Exercise details:
For the entries below, report the number of lines where the string "agent" appears, and only that number.

Stored data:
---

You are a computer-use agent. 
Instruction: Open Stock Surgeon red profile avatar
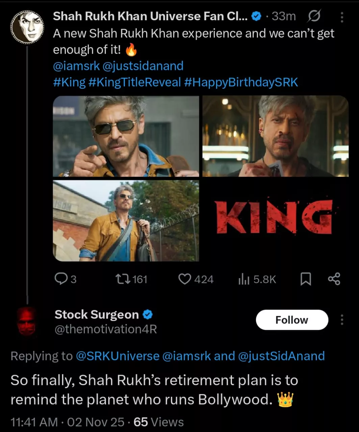27,321
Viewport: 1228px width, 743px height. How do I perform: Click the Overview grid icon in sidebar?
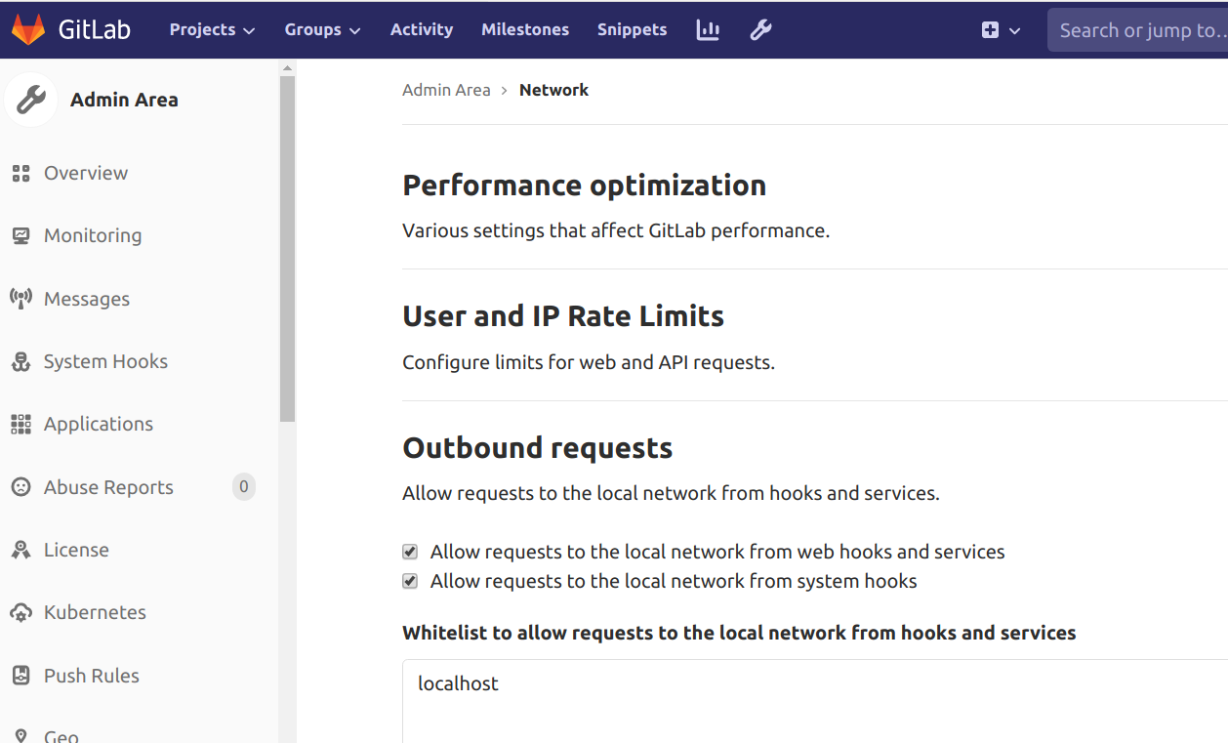pyautogui.click(x=20, y=174)
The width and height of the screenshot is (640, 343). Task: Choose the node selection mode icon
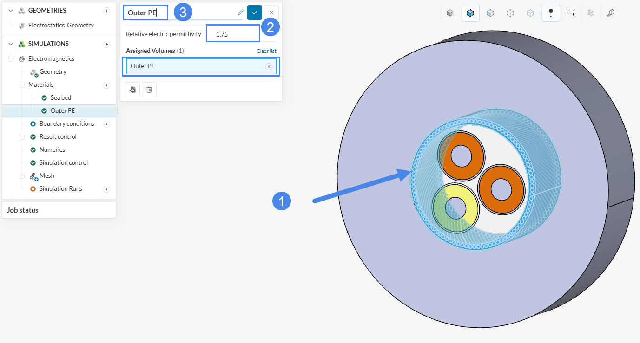point(510,13)
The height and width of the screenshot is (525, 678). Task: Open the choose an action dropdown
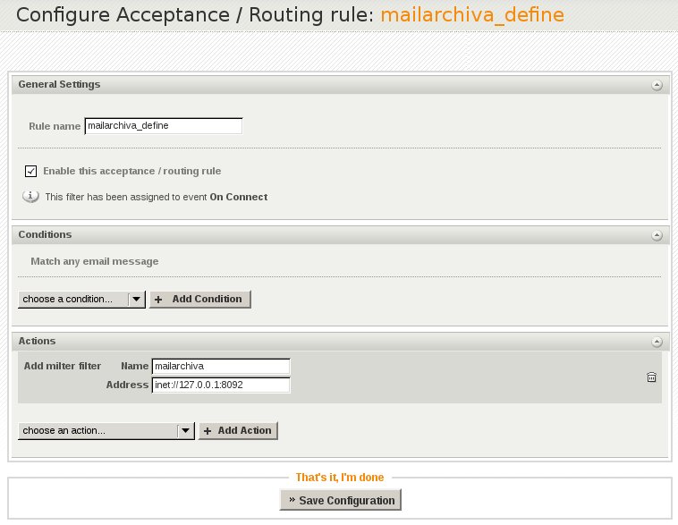tap(106, 431)
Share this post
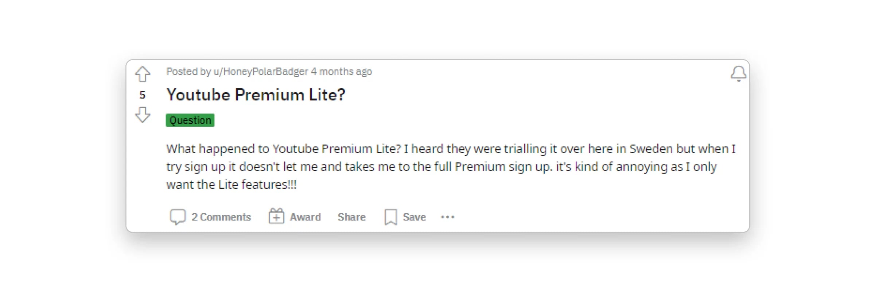Screen dimensions: 875x292 (x=351, y=217)
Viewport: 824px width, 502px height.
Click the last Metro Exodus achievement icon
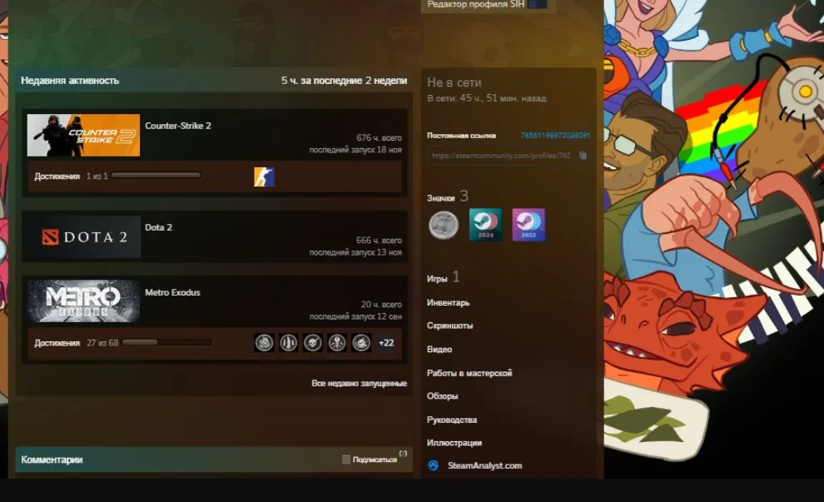[361, 343]

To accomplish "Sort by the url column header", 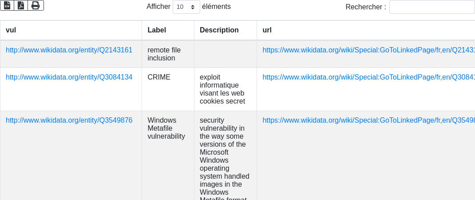I will 267,30.
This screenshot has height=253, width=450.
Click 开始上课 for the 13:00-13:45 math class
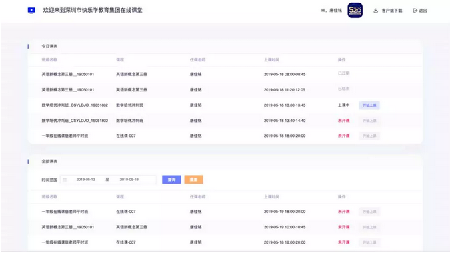(x=369, y=105)
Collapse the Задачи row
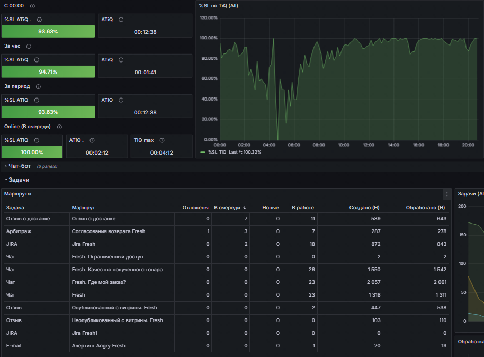This screenshot has height=357, width=484. click(x=19, y=180)
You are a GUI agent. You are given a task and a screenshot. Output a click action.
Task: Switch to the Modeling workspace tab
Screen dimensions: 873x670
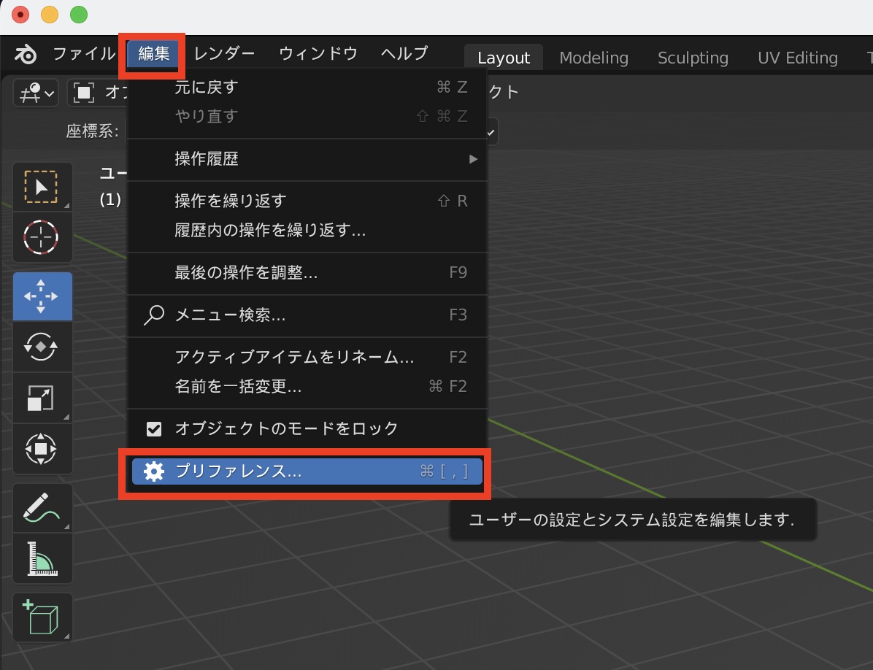(593, 57)
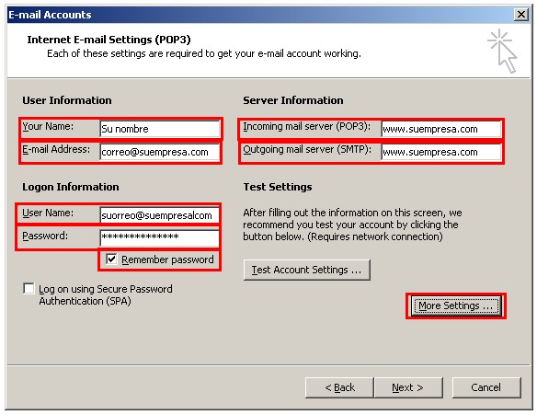Toggle the Remember password checkbox
537x415 pixels.
point(111,259)
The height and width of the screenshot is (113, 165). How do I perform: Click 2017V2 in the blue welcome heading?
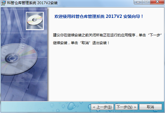[114, 16]
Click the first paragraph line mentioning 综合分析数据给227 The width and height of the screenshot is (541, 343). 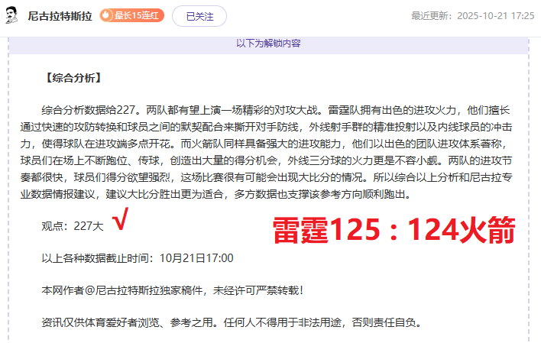pyautogui.click(x=276, y=110)
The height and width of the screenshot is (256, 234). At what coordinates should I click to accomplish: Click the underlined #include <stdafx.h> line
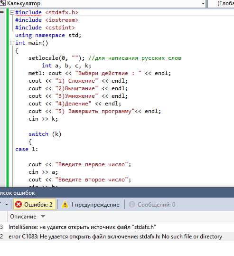47,12
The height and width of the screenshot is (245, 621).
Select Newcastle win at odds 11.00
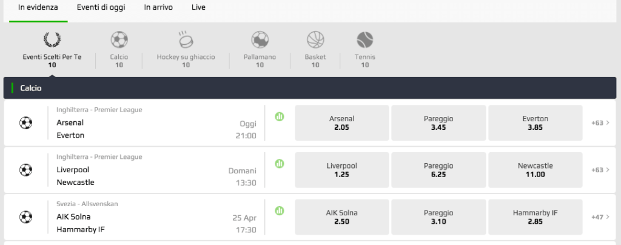tap(535, 170)
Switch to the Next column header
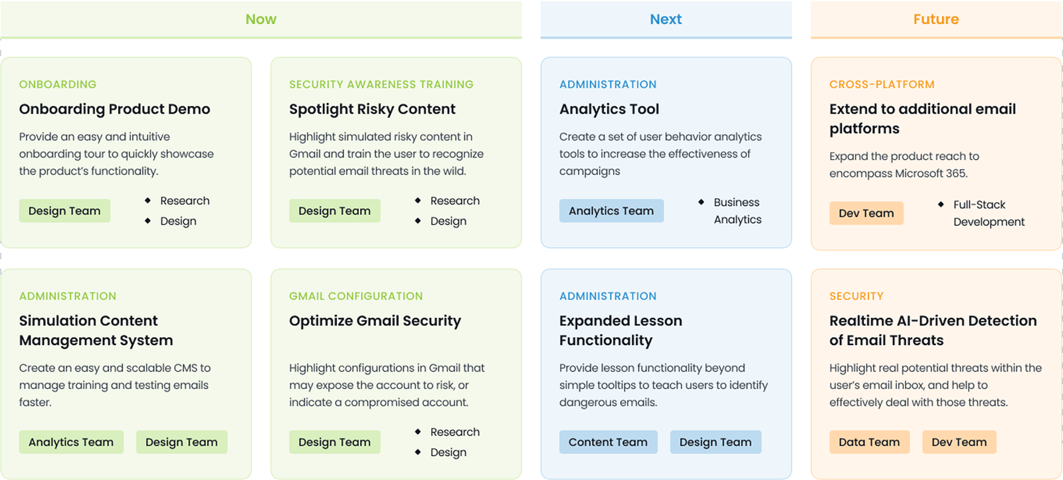This screenshot has width=1063, height=480. 666,19
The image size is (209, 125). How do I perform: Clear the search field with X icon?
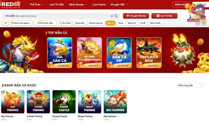(112, 16)
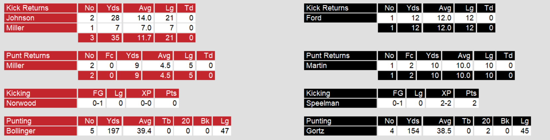Select punter Bollinger's name
Image resolution: width=550 pixels, height=140 pixels.
(x=21, y=131)
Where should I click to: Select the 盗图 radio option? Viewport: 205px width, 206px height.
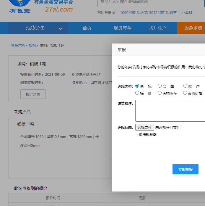pos(160,86)

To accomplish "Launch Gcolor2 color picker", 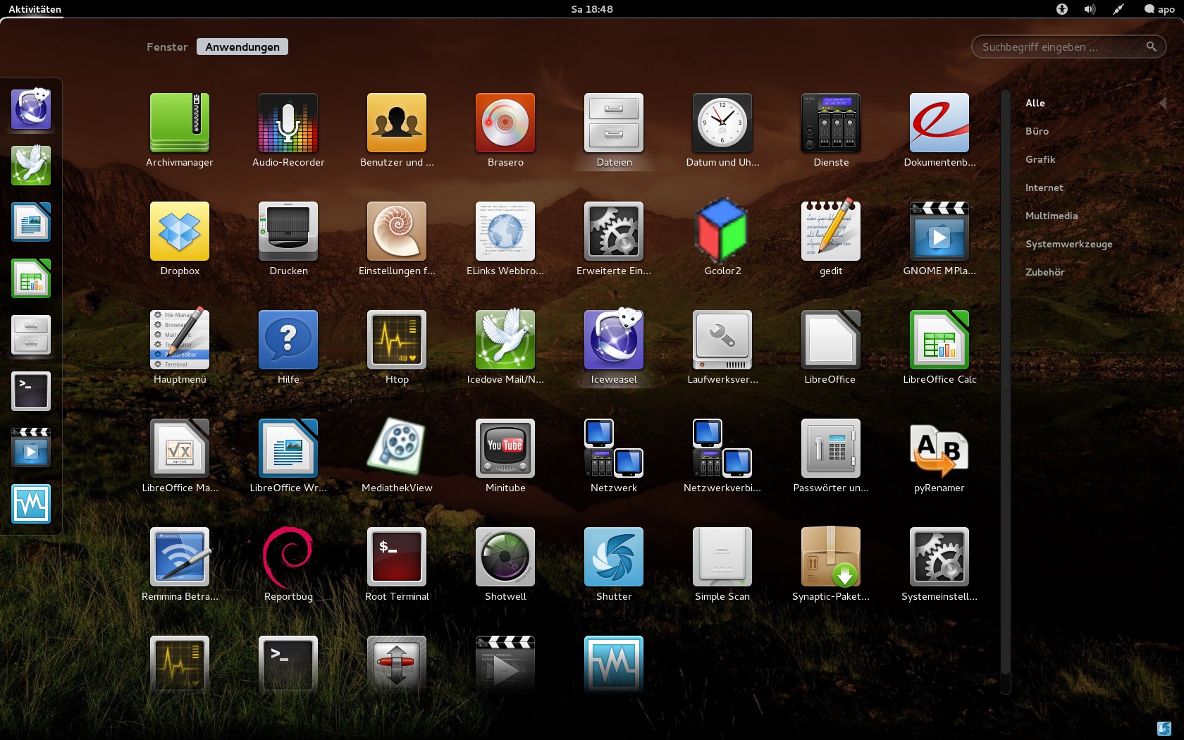I will click(722, 232).
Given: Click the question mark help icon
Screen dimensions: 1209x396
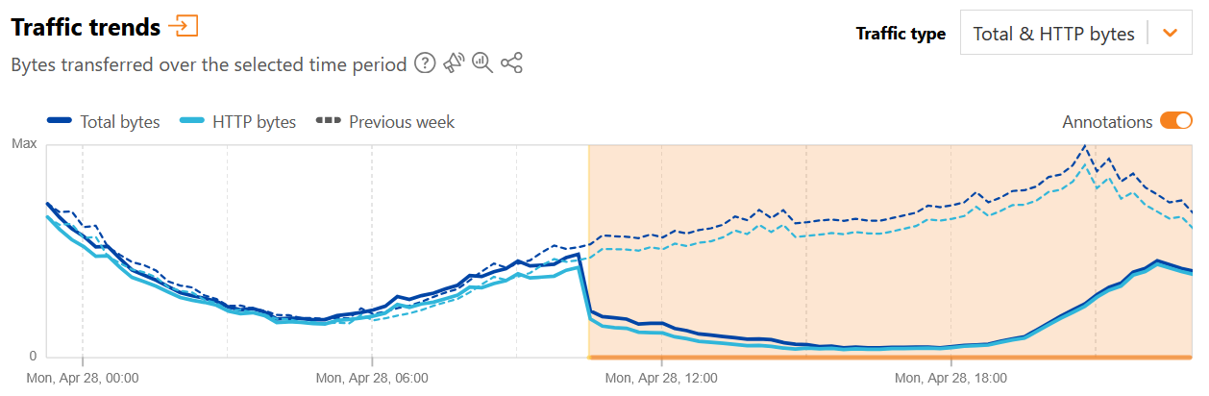Looking at the screenshot, I should click(x=425, y=64).
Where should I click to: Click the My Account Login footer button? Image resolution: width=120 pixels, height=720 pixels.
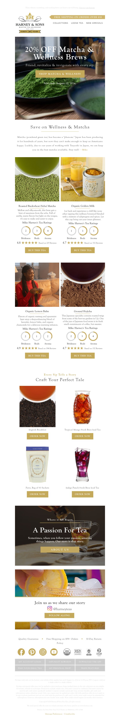pyautogui.click(x=30, y=662)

---

Answer for the task:
2